= Post-combustion capture =

Post-combustion capture refers to the removal of carbon dioxide (CO_{2}) from a power station flue gas prior to its compression, transportation and storage in suitable geological formations, as part of carbon capture and storage. A number of different techniques are applicable, almost all of which are adaptations of acid gas removal processes used in the chemical and petrochemical industries. Many of these techniques existed before World War II and, consequently, post-combustion capture is the most developed of the various carbon-capture methodologies.

Post-combustion capture plant should aim to maximise the capture of CO_{2} emissions from combustion plant and delivery it to secure sequestration in geological strata. Typically, a plant will aim to achieve a CO_{2} capture rate of >95%. To meet the required specification, the following should be monitored:

- CO_{2} mass balance
- CO_{2} in fuel combusted
- Total CO_{2} capture level (as a percentage)
- CO_{2} released to the environment
- CO_{2} quality

CO_{2} can be transported either as gas phase at about 35 barg or as dense phase at 100 barg. The CO_{2} stream should meet or exceed gas quality standards.

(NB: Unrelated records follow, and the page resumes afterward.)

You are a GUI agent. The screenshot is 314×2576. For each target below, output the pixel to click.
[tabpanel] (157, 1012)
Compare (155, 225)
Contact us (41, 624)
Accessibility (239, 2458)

CO_{2} absorbents include primary amines which require more heat for regeneration than secondary amines However, secondary amines may form nitrosamines with Nitrogen oxides NOx in the flue gases. All non-solvent constituents must be removed from the solvent. Pilot or full-scale tests using actual flue gases and solvents may be performed.

Calcium looping is a promising second generation post-combustion capture technology in which calcium oxide, often referred to as the "sorbent", is used to separate CO_{2} from the flue gas. The ANICA project focuses on developing a novel indirectly heated carbonate lopping process for lowering the energy penalty and CO_{2} avoidance costs for CO_{2} capture from lime and cement plants.